On Fri, 2021-08-20 at 12:38 -0400, Jordy Zomer wrote:
> Hi There!
>
> Because this is a global variable, it appears to be exploitable.
> Either we generate a sufficient number of processes to achieve this
> counter, or you increase the open file limit with ulimit or sysctl.
> Unless the kernel has a hard restriction on the number of potential
> file descriptors that I'm not aware of.

There's no direct global counter for file descriptors, no; however,
there is an indirect limit: the number of processes per user which is
now defaulting to around 65535, so even a fork bomb opening the max
number of fds won't get you a wrap.

> In any case, it's probably a good idea to patch this to make it
> explicitly secure. If you discover a hard-limit in the kernel for
> open file descriptors, please let me know. I'm genuinely interested
> :D!

I didn't disagree it might be a useful think to update ... I just
didn't think it was currently exploitable.

James


2021-08-24 14:07:20

by Mike Rapoport

[permalink] [raw]
Subject: Re: [PATCH] mm/secretmem: use refcount_t instead of atomic_t

On Thu, Aug 19, 2021 at 10:33:49PM -0700, Kees Cook wrote:
> On Fri, Aug 20, 2021 at 06:33:38AM +0200, Jordy Zomer wrote:
> > When a secret memory region is active, memfd_secret disables
> > hibernation. One of the goals is to keep the secret data from being
> > written to persistent-storage.
> >
> > It accomplishes this by maintaining a reference count to
> > `secretmem_users`. Once this reference is held your system can not be
> > hibernated due to the check in `hibernation_available()`. However,
> > because `secretmem_users` is of type `atomic_t`, reference counter
> > overflows are possible.
>
> It's an unlikely condition to hit given max-open-fds, etc, but there's
> no reason to leave this weakness. Changing this to refcount_t is easy
> and better than using atomic_t.
>
> Reviewed-by: Kees Cook <[email protected]>
>
> > As you can see there's an `atomic_inc` for each `memfd` that is opened
> > in the `memfd_secret` syscall. If a local attacker succeeds to open 2^32
> > memfd's, the counter will wrap around to 0. This implies that you may
> > hibernate again, even though there are still regions of this secret
> > memory, thereby bypassing the security check.
>
> IMO, this hibernation check is also buggy, since it looks to be
> vulnerable to ToCToU: processes aren't frozen when
> hibernation_available() checks secretmem_users(), so a process could add
> one and fill it before the process freezer stops it.
>
> And of course, there's still the ptrace hole[1], which is think is quite
> serious as it renders the entire defense moot.

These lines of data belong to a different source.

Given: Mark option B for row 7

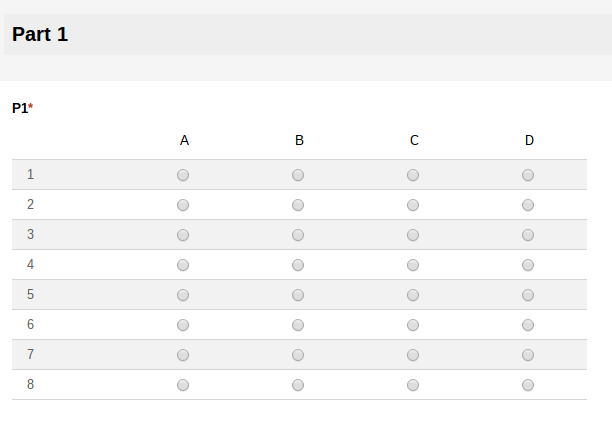Looking at the screenshot, I should [x=298, y=355].
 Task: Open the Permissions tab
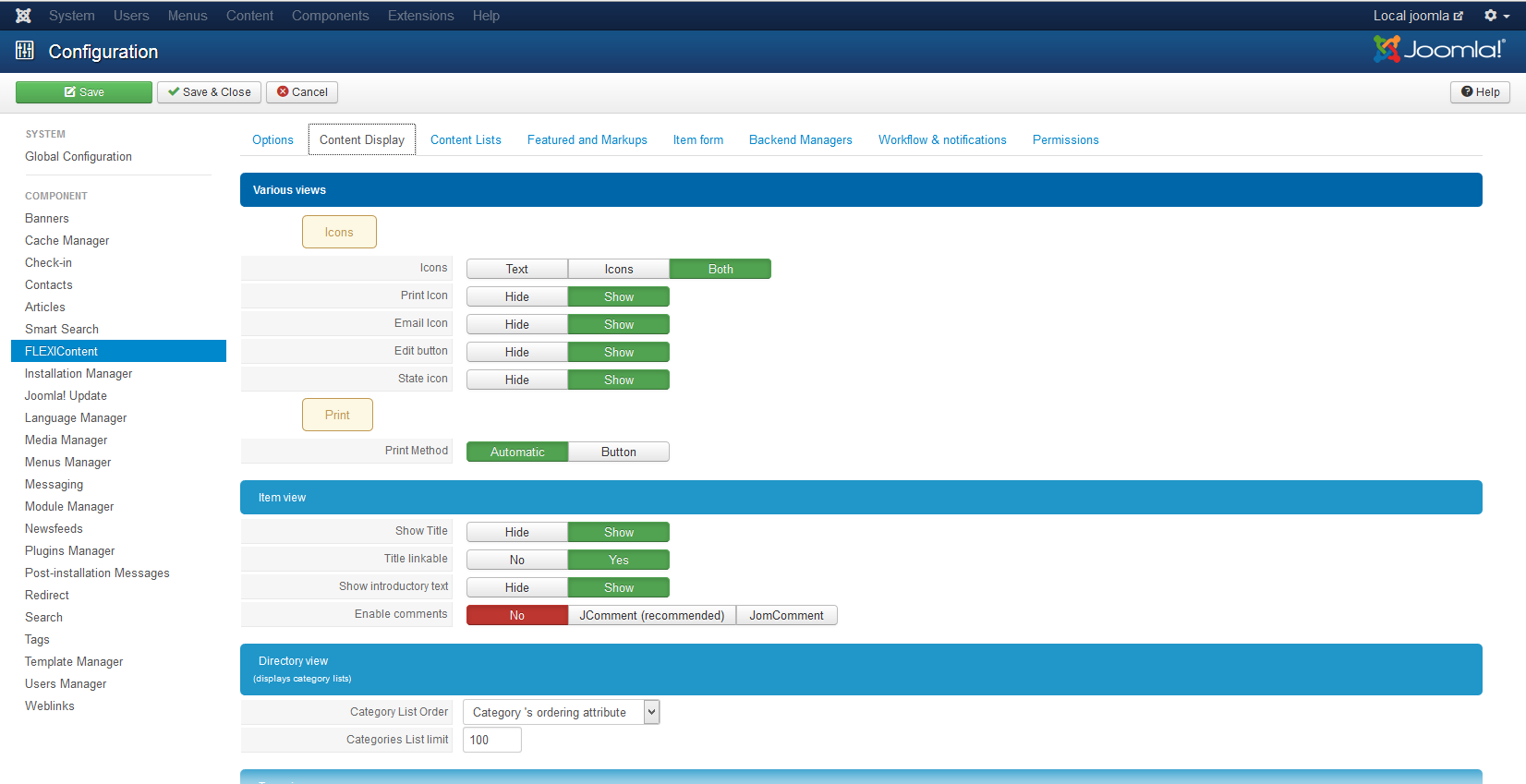pos(1065,140)
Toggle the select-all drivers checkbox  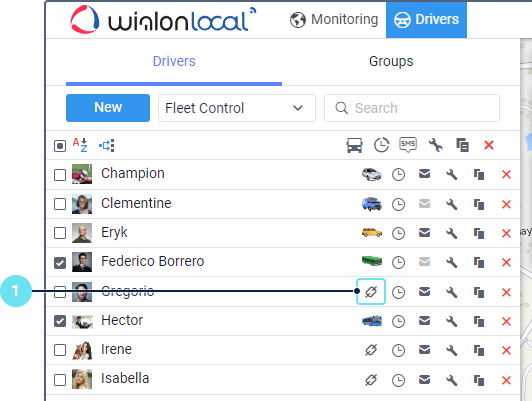60,146
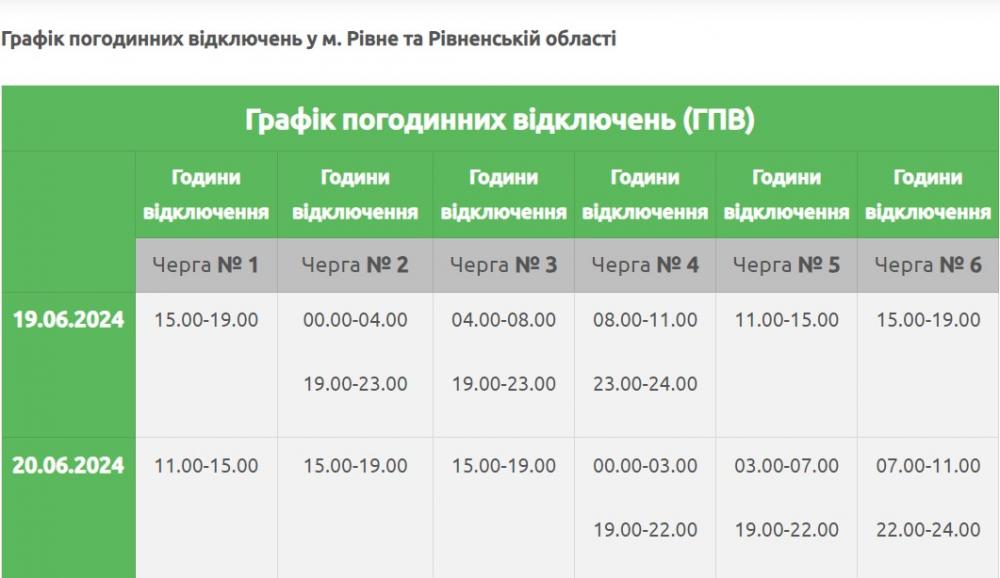Click the 08.00-11.00 slot for queue 4
The height and width of the screenshot is (578, 1000).
click(645, 320)
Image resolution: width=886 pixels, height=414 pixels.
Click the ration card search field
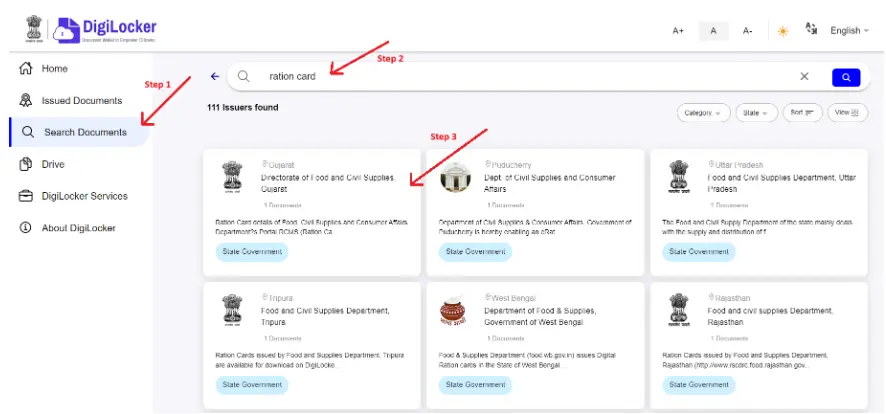pos(520,76)
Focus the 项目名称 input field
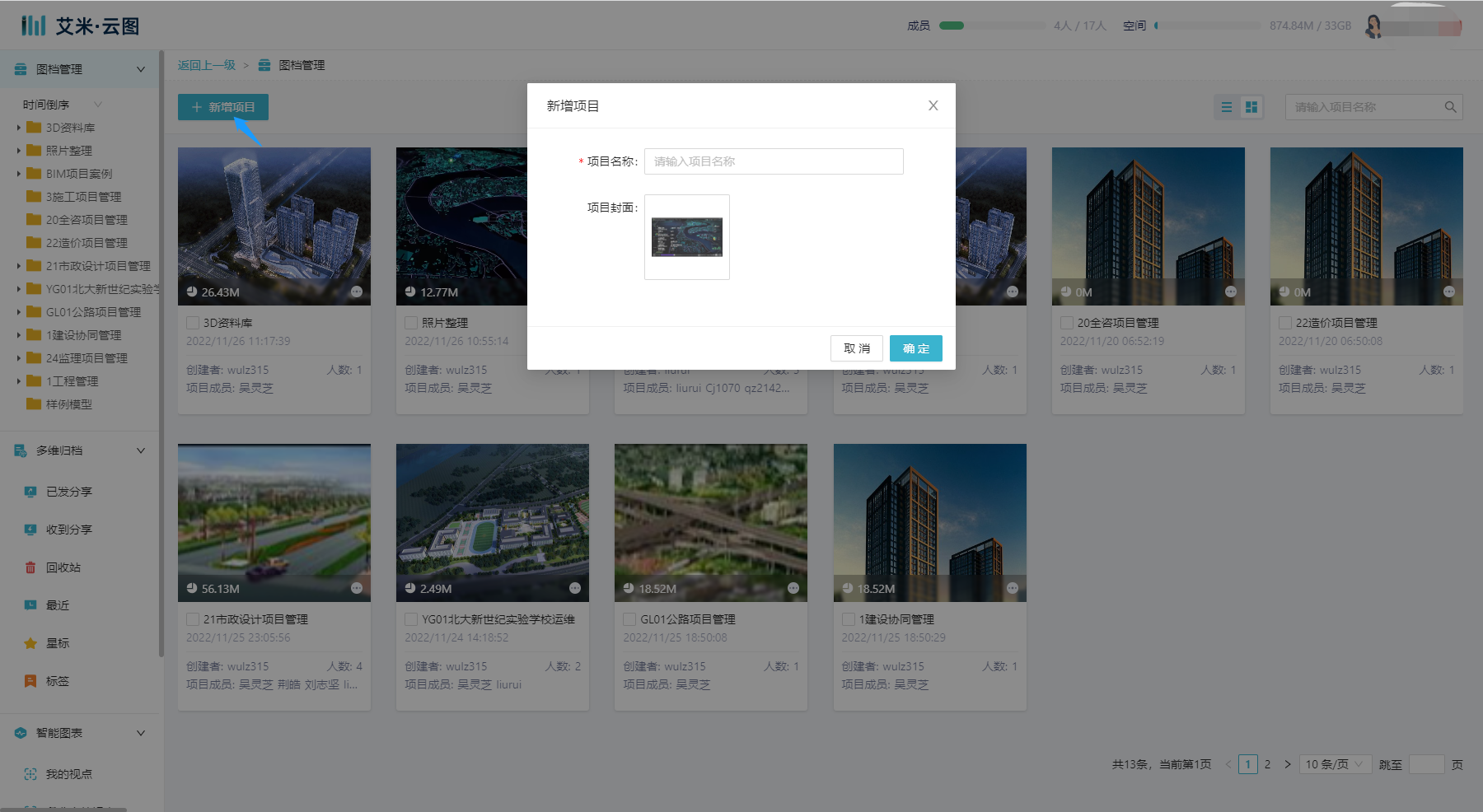1483x812 pixels. pos(773,161)
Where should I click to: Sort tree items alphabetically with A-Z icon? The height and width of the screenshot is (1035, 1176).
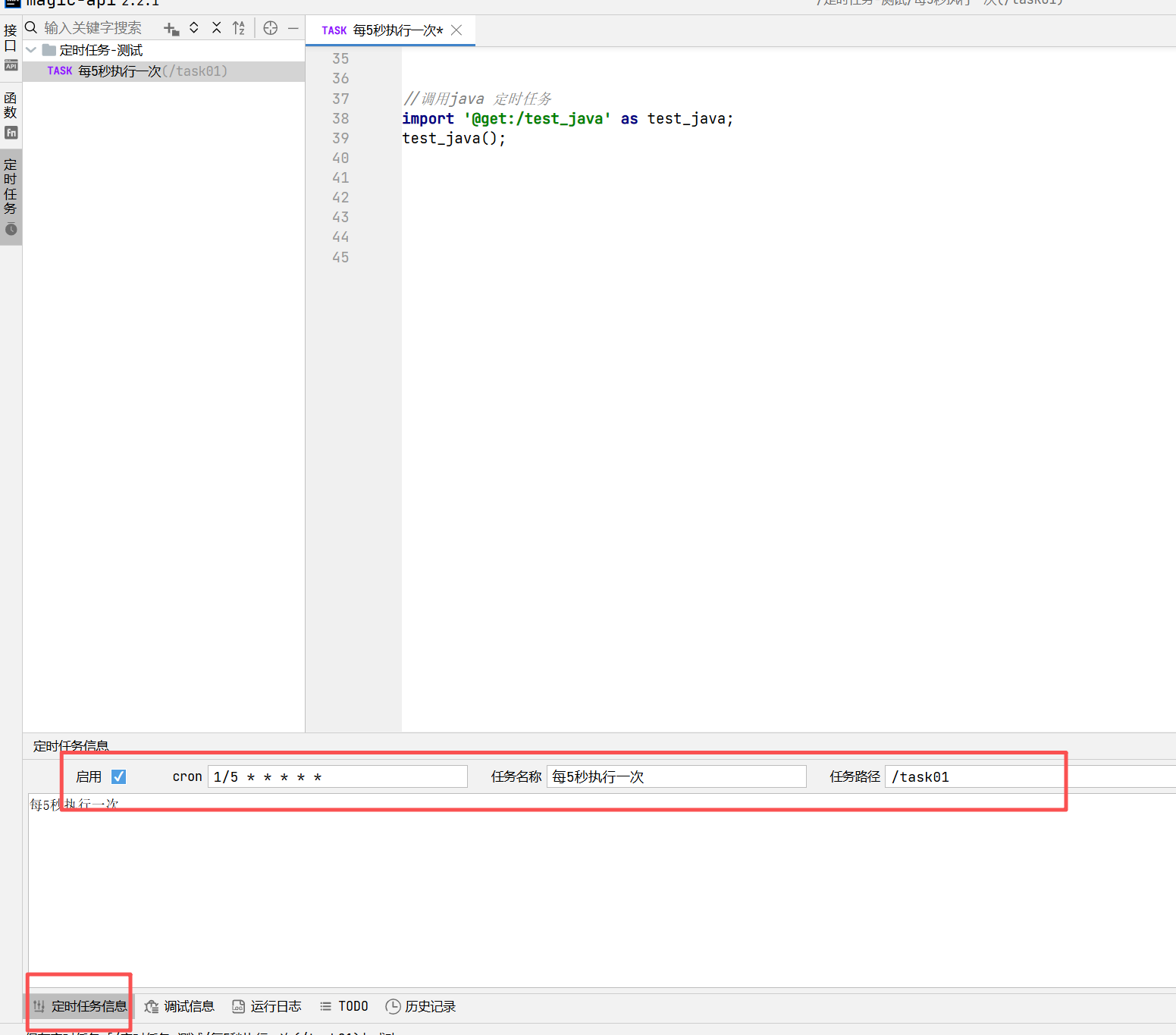click(239, 28)
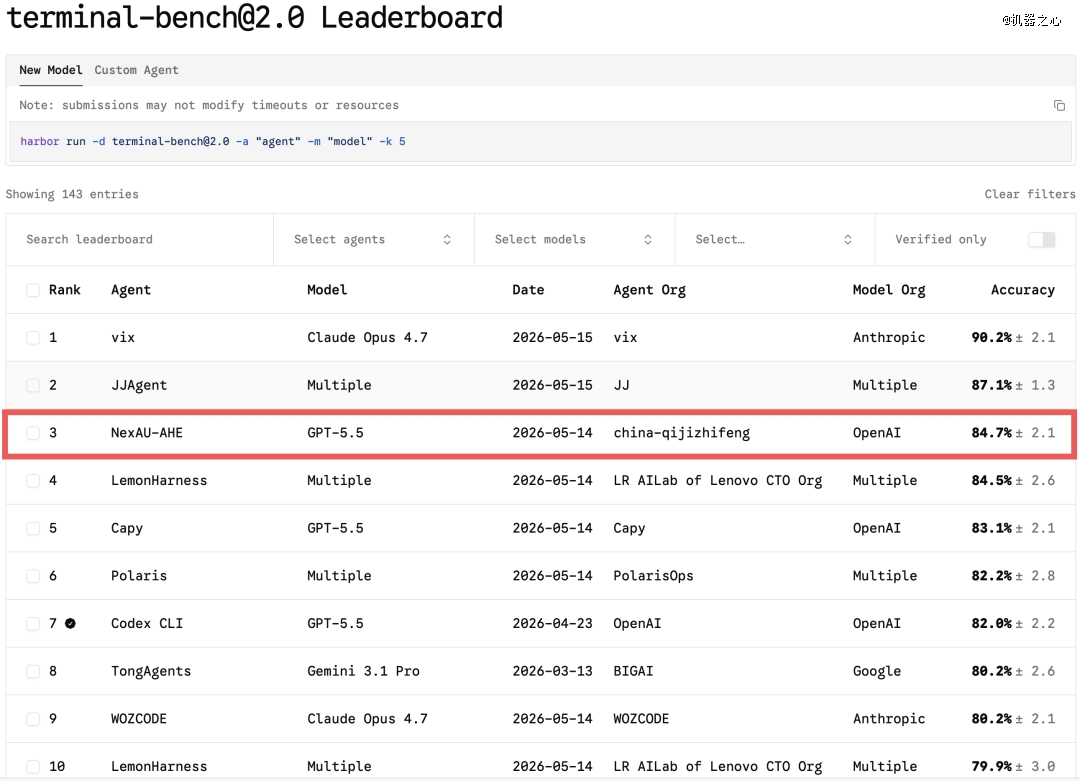Click chevron icon in Select models
The height and width of the screenshot is (781, 1080).
pos(647,240)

I thought about what can be done here and could not come up with anything
better that prevent PTRACE on a process with secretmem, but this seems to
me too much from usability vs security POV.

Protecting against root is always hard and secretmem anyway does not
provide 100% guarantee by itself but rather makes an accidental data leak
or non-target attack much harder.

To be effective it also presumes that other hardening features are turned
on by the system administrator on production systems, so it's not
unrealistic to rely on ptrace being disabled.

--
Sincerely yours,
Mike.

2021-10-21 09:03:36

by Dmitry Vyukov

[permalink] [raw]
Subject: Re: [PATCH] mm/secretmem: use refcount_t instead of atomic_t

On Tue, 24 Aug 2021 at 16:06, Mike Rapoport <[email protected]> wrote:
>
> On Thu, Aug 19, 2021 at 10:33:49PM -0700, Kees Cook wrote:
> > On Fri, Aug 20, 2021 at 06:33:38AM +0200, Jordy Zomer wrote:
> > > When a secret memory region is active, memfd_secret disables
> > > hibernation. One of the goals is to keep the secret data from being
> > > written to persistent-storage.
> > >
> > > It accomplishes this by maintaining a reference count to
> > > `secretmem_users`. Once this reference is held your system can not be
> > > hibernated due to the check in `hibernation_available()`. However,
> > > because `secretmem_users` is of type `atomic_t`, reference counter
> > > overflows are possible.
> >
> > It's an unlikely condition to hit given max-open-fds, etc, but there's
> > no reason to leave this weakness. Changing this to refcount_t is easy
> > and better than using atomic_t.
> >
> > Reviewed-by: Kees Cook <[email protected]>
> >
> > > As you can see there's an `atomic_inc` for each `memfd` that is opened
> > > in the `memfd_secret` syscall. If a local attacker succeeds to open 2^32
> > > memfd's, the counter will wrap around to 0. This implies that you may
> > > hibernate again, even though there are still regions of this secret
> > > memory, thereby bypassing the security check.
> >
> > IMO, this hibernation check is also buggy, since it looks to be
> > vulnerable to ToCToU: processes aren't frozen when
> > hibernation_available() checks secretmem_users(), so a process could add
> > one and fill it before the process freezer stops it.
> >
> > And of course, there's still the ptrace hole[1], which is think is quite
> > serious as it renders the entire defense moot.
>
> I thought about what can be done here and could not come up with anything
> better that prevent PTRACE on a process with secretmem, but this seems to
> me too much from usability vs security POV.
>
> Protecting against root is always hard and secretmem anyway does not
> provide 100% guarantee by itself but rather makes an accidental data leak
> or non-target attack much harder.
>
> To be effective it also presumes that other hardening features are turned
> on by the system administrator on production systems, so it's not
> unrealistic to rely on ptrace being disabled.

Hi,

The issue existed before this change, but I think refcount_inc needs
to be done before fd_install. After fd_install finishes, the fd can be
used by userspace and we can have secret data in memory before the
refcount_inc.

A straightforward mis-use where a user will predict the returned fd in
another thread before the syscall returns and will use it to store
secret data is somewhat dubious because such a user just shoots
themself in the foot.

But a more interesting mis-used would be to close the predicted fd and
decrement the refcount before the corresponding refcount_inc, this way
one can briefly drop the refcount to zero while there are other users
of secretmem.